*What this task involves*. Would you transcribe the records below from the line with "Enable 独立运行每个线程组 checkbox" to the line with "Task: Click the Information", ends included, exactly and with nothing more, leaving the pictures out?

Data extracted from a collection:
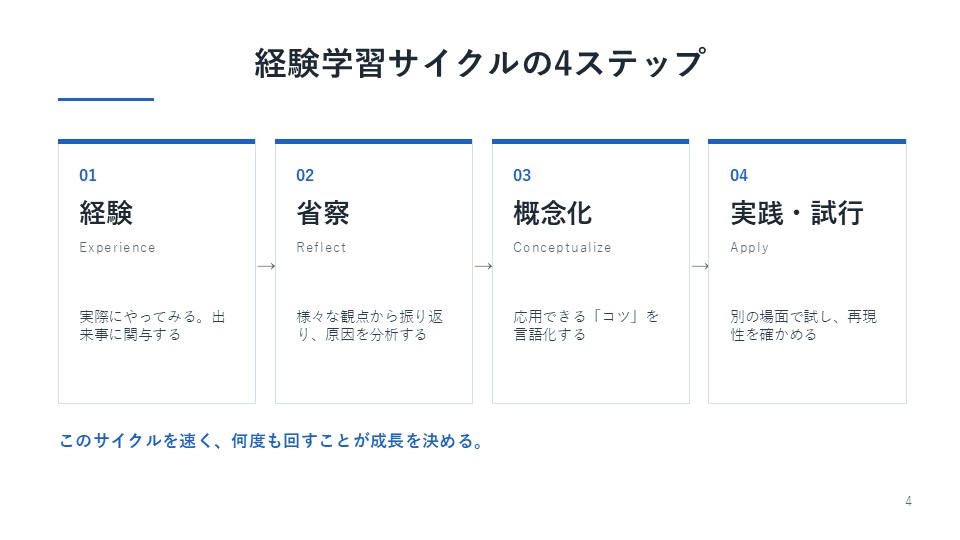
Task: Click the 経験 card heading
Action: (x=106, y=213)
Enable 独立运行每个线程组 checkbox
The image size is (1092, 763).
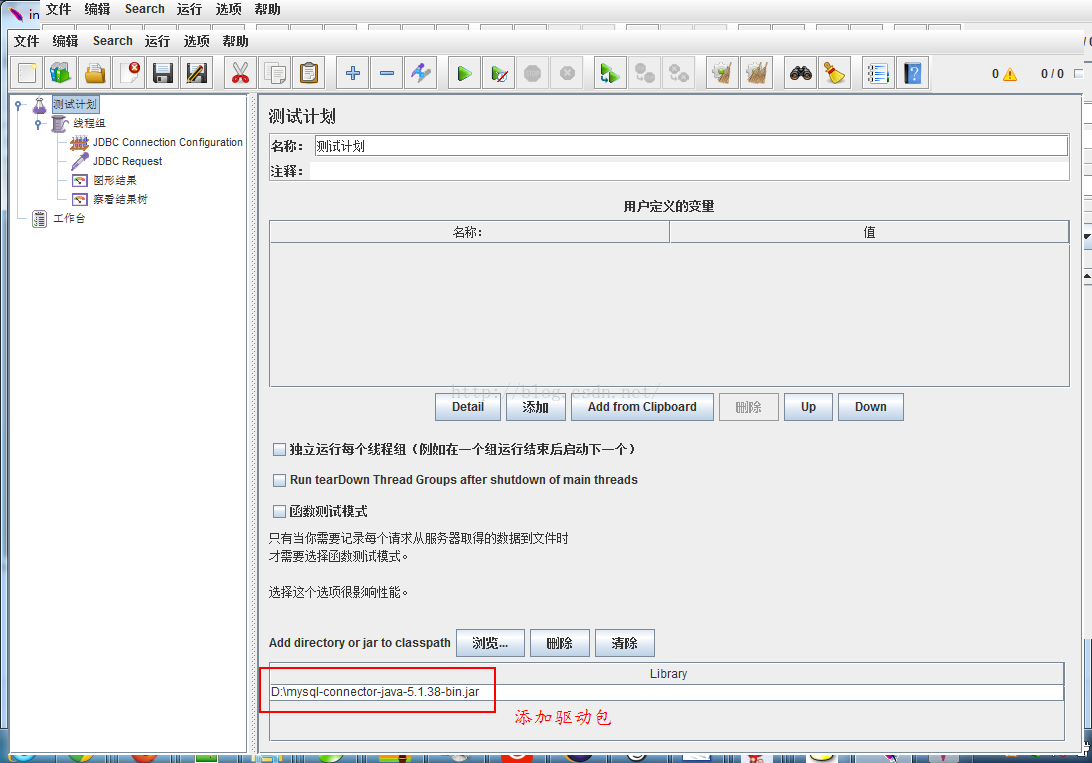tap(279, 448)
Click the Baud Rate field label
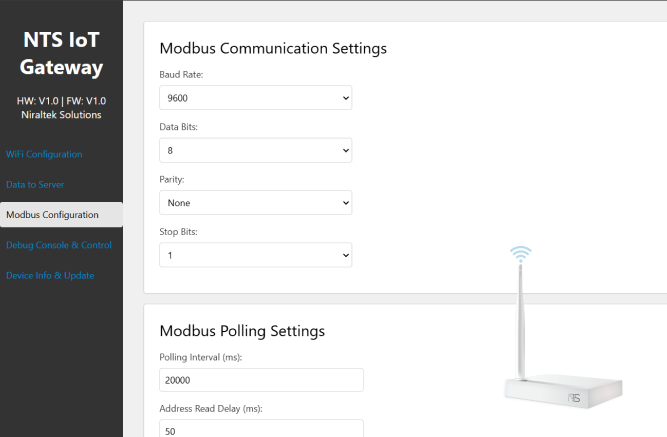This screenshot has width=667, height=437. point(181,75)
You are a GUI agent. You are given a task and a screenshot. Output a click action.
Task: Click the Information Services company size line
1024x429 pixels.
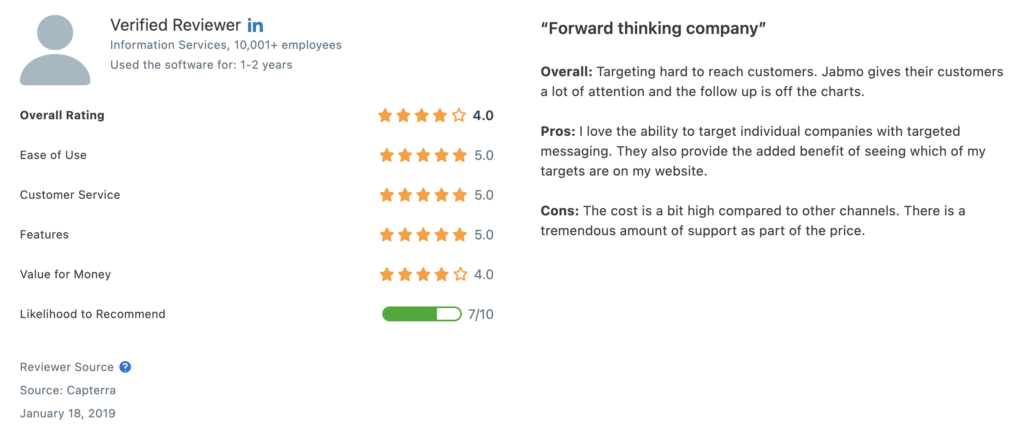226,45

*Solution to this task*.
Enable 独立运行每个线程组 checkbox
The image size is (1092, 763).
tap(279, 448)
Click the Baud Rate field label
This screenshot has width=667, height=437. point(181,75)
You are a GUI agent. You are given a task and a screenshot. Output a click action.
Task: Click the Information Services company size line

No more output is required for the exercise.